• Records for processing:
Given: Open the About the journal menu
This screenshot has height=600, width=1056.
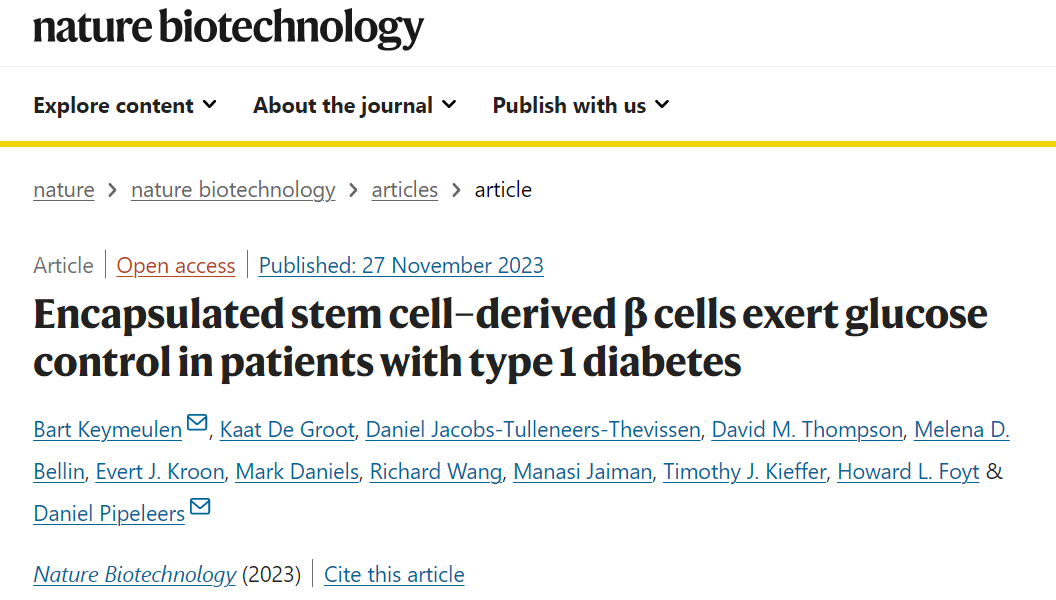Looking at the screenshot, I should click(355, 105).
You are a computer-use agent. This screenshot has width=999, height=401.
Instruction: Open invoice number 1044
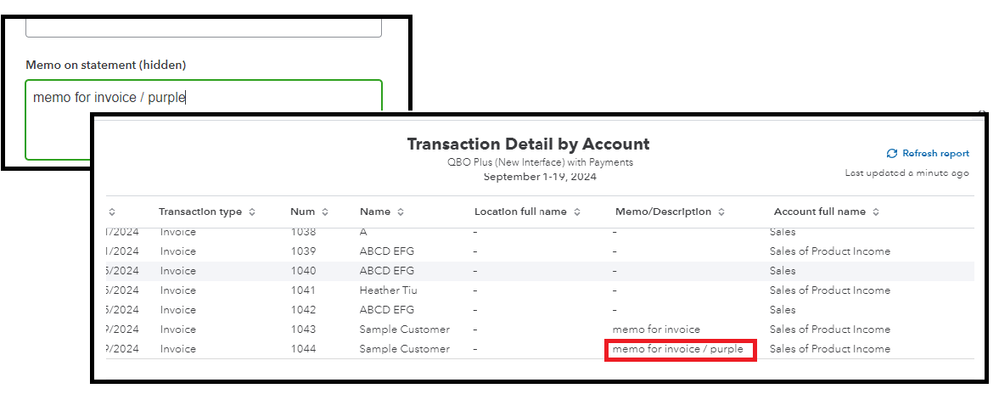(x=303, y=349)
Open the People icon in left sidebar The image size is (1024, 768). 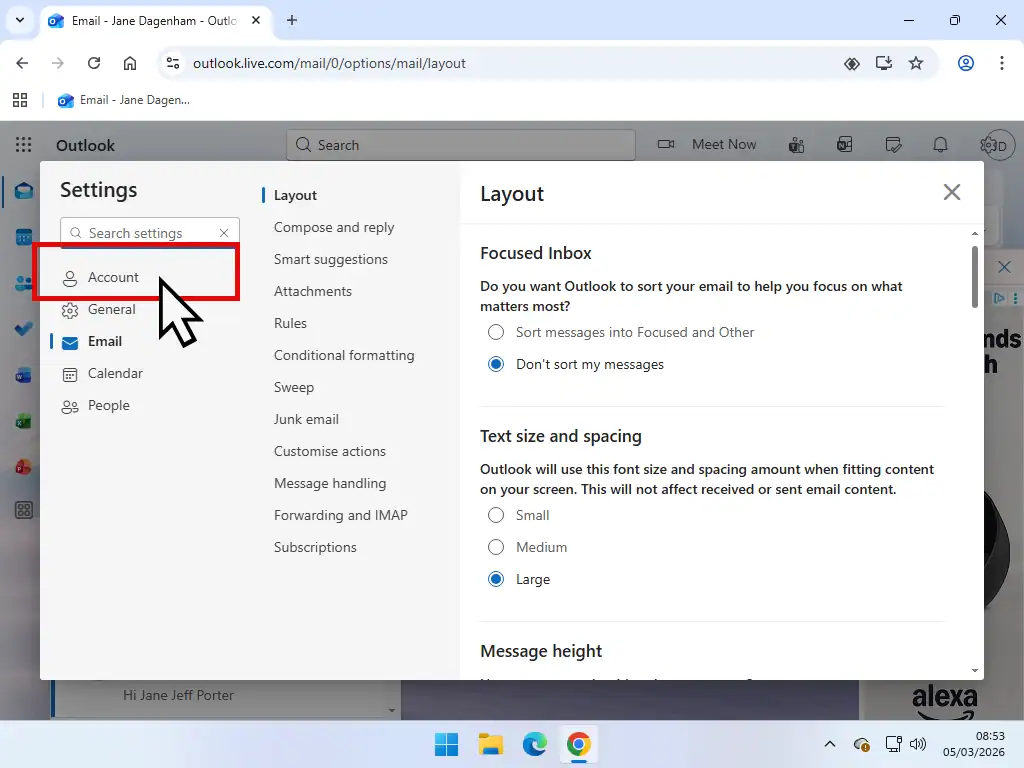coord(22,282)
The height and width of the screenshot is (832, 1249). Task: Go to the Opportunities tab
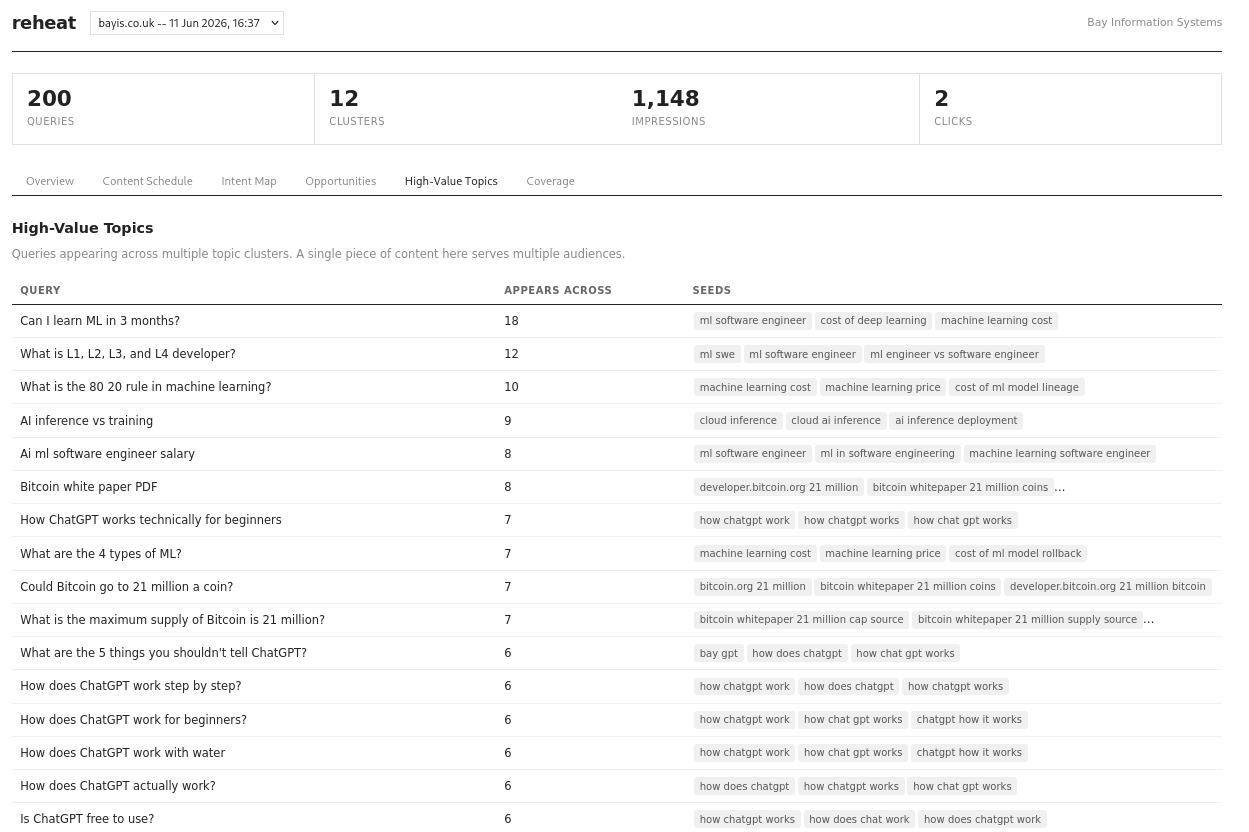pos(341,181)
--
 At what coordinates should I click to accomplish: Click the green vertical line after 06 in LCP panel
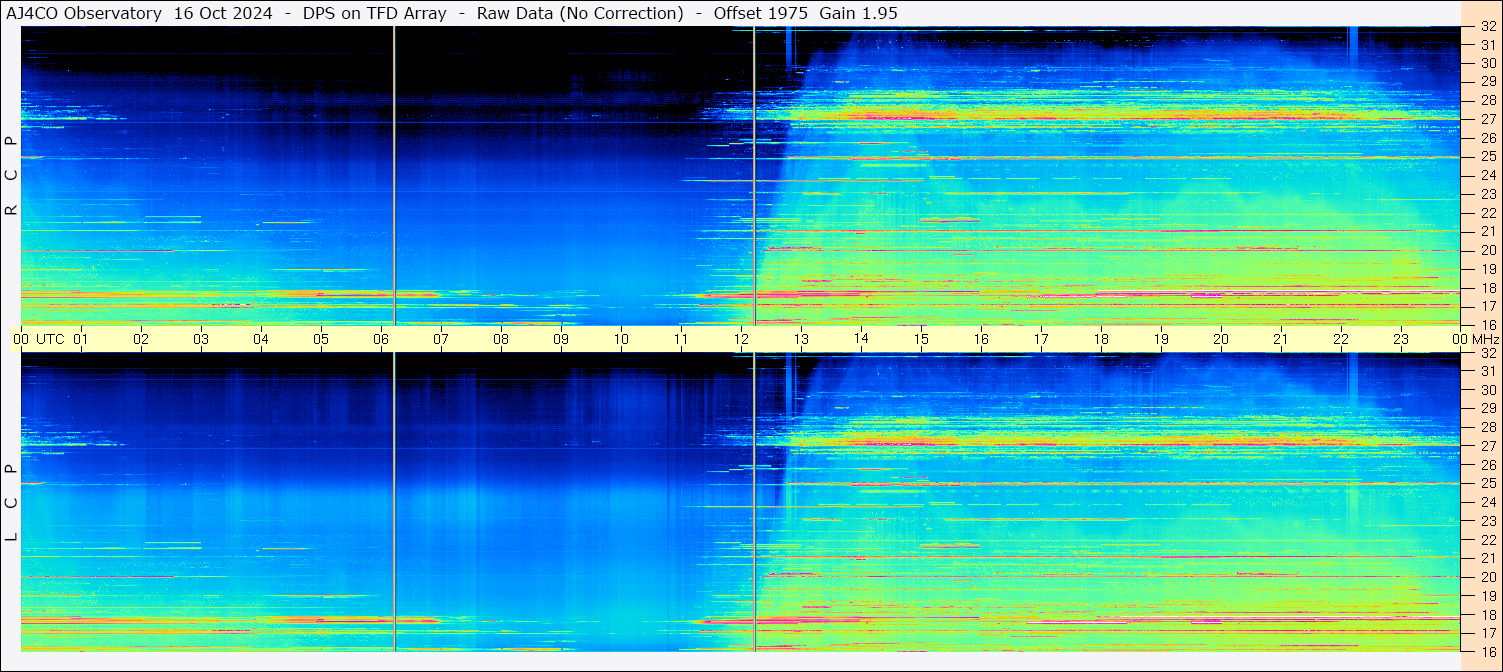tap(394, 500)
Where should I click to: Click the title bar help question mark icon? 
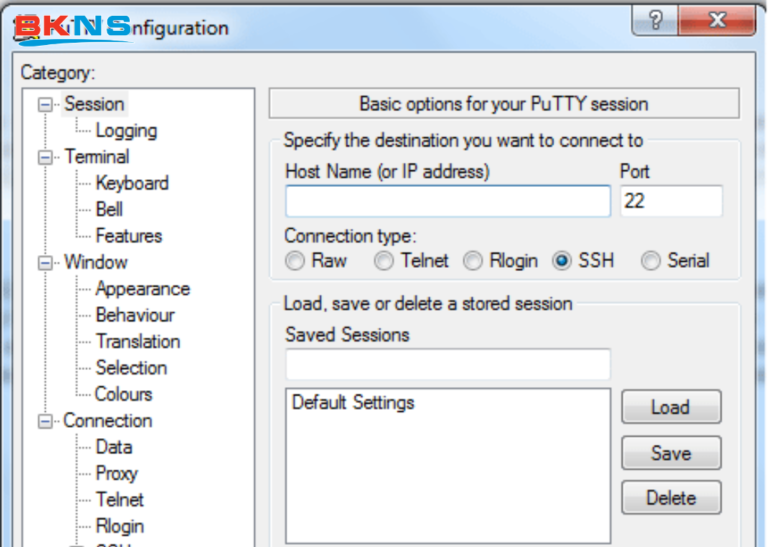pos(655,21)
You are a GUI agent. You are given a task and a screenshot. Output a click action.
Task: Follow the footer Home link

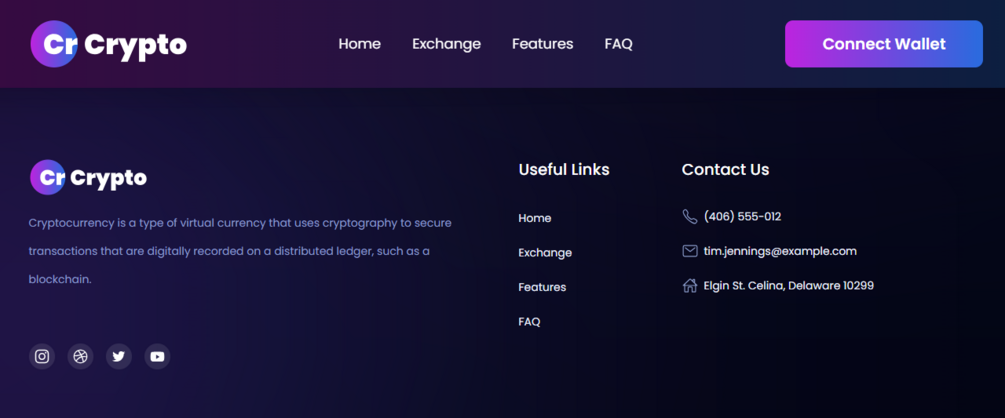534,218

• Objective:
Reproduce the rows starting at the line containing "Given: Open the About the journal menu" and ending at the line containing "(x=303, y=349)", substituting "order number" for "invoice number" and leaving all else unchanged. Omit the pictures from your answer.

• Right answer:
Given: Open the About the journal menu
This screenshot has height=600, width=1056.
Looking at the screenshot, I should click(355, 105).
You are a computer-use agent. This screenshot has width=999, height=401.
Instruction: Open order number 1044
(x=303, y=349)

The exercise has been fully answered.